──────── Given data ────────

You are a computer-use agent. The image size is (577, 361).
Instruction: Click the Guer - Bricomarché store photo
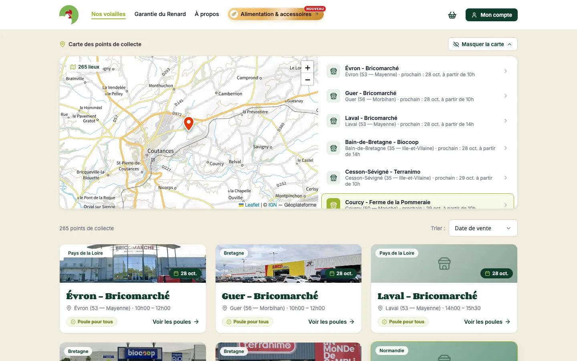289,264
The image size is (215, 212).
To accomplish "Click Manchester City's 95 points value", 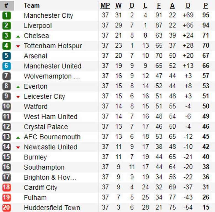I will [x=206, y=15].
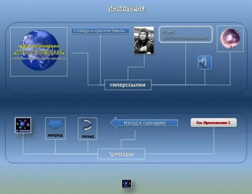This screenshot has width=252, height=194.
Task: Open the 'в меню' icon in trigger panel
Action: (23, 125)
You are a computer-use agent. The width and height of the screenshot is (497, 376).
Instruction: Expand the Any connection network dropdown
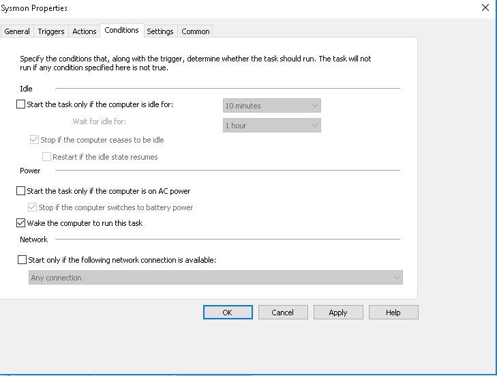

────────

● **To be done**:
Put the lines from the one containing "You are a computer-use agent. The width" through the end of the entries into a JSON list of strings, one per line, leaving out blank lines and the pictures.

● **The completed task**:
[
  "You are a computer-use agent. The width and height of the screenshot is (497, 376).",
  "Instruction: Expand the Any connection network dropdown"
]